Research Fellow Thomas Jefferson University Hospital Philadelphia, Pennsylvania, United States
Introduction: Is there a significant difference in true (intraoperative) costs between anterior cervical fusions (ACDFs) and total disc replacement (TDR)? This information is critical as we move towards value-based purchasing. Therefore, we used time-driven activity-based costing (TDABC) to compare total intraoperative costs for the two procedures at a large academic institution.

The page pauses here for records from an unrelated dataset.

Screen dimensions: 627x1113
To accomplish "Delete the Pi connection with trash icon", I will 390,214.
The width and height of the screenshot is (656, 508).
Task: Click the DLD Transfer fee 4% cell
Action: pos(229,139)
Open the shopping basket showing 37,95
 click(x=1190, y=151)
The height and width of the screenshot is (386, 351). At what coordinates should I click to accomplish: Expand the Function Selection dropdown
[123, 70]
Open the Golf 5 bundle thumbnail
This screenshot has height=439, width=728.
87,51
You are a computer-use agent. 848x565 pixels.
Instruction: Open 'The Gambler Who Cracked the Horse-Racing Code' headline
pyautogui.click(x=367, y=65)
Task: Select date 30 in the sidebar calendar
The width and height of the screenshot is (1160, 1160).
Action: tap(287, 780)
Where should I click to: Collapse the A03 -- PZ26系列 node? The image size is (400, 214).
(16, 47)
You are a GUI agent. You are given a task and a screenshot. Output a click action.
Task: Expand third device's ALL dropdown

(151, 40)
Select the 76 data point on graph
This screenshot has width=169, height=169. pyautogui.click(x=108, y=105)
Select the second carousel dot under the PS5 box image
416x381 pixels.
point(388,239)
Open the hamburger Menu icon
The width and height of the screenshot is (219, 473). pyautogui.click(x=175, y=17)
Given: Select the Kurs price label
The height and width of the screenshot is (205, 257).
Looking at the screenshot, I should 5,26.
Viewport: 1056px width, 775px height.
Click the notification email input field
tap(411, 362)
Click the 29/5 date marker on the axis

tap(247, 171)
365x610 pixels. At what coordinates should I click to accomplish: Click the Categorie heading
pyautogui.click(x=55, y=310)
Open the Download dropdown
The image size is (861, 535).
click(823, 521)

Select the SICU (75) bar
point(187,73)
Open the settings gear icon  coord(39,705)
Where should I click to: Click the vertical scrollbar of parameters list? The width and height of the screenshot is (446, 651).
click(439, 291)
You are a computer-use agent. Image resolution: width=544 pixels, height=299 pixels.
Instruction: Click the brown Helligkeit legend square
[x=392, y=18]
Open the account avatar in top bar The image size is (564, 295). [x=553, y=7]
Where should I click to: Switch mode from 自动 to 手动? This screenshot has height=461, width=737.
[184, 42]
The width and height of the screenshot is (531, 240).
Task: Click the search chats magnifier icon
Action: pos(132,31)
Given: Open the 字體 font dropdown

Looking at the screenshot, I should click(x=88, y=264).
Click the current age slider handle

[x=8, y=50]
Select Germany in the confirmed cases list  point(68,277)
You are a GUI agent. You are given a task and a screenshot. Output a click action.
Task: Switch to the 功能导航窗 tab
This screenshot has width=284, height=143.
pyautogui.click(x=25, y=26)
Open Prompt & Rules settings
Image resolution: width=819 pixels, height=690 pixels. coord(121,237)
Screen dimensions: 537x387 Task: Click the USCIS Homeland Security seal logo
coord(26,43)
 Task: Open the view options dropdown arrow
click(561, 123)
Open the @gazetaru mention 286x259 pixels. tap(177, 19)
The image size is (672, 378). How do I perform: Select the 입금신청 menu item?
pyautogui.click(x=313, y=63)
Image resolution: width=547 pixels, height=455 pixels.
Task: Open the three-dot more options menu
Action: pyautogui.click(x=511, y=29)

Methods: Total cost was divided into direct (personnel and supply costs) and indirect costs (personnel and overhead costs). Individual costs were obtained by direct observation, electronic medical records, and through querying multiple departments (business operations, sterile processing, plant operations, and pharmacy). Timestamps for all involved personnel and material resources were documented, in conjunction with process mapping of the surgeries. Total intraoperative costs were estimated for all ACDFs and TDRs from 2017 to 2022. Regression analyses were performed to identify factors associated with total cost.
Results: A total of 807 and 38 patients underwent one- and two-level ACDFs and TDRs, respectively. The average total intraoperative cost was $12,664 ± $4,202 for TDRs versus $6,763 ± $2,789 for ACDFs. Supply (82% for TDRs vs. 66% for ACDFs) and personnel costs (18% vs. 34%) were the major cost contributors. TDRs appeared to illustrate more variation in total supply costs, particularly implant costs ($8,540 ± $3,692 for TDRs vs. $3,145 ± $2,067 for ACDFs), while ACDFs seemingly exhibited more variation in personnel costs ($2,348 ± $908 for ACDFs vs. $2,350 ± $411 for TDRs). On linear regression analysis, patients with TDRs (β coefficient: $5,796 ± $484, p< 0.001) and age ≤ 50 years (p=0.02) had significantly higher total costs. TDRs (p=0.03), hypertensives (p=0.002), smokers (p=0.04), males (p=0.002), and patients aged ≤ 50 years (p=0.02) had significantly longer OR times.
Conclusion : TDABC is a feasible methodology for estimating differences in true intraoperative costs between TDRs and ACDFs. The major cost contributors were supply and personnel costs. TDRs appeared to illustrate more variation in total and supply costs while ACDFs seemingly displayed higher personnel cost variability. TDRs were associated with an additional $5,796 ± $484 of total intraoperative cost as compared to ACDFs. TDRs, hypertensives, smokers, males, and patients aged ≤ 50 years had significantly longer OR times.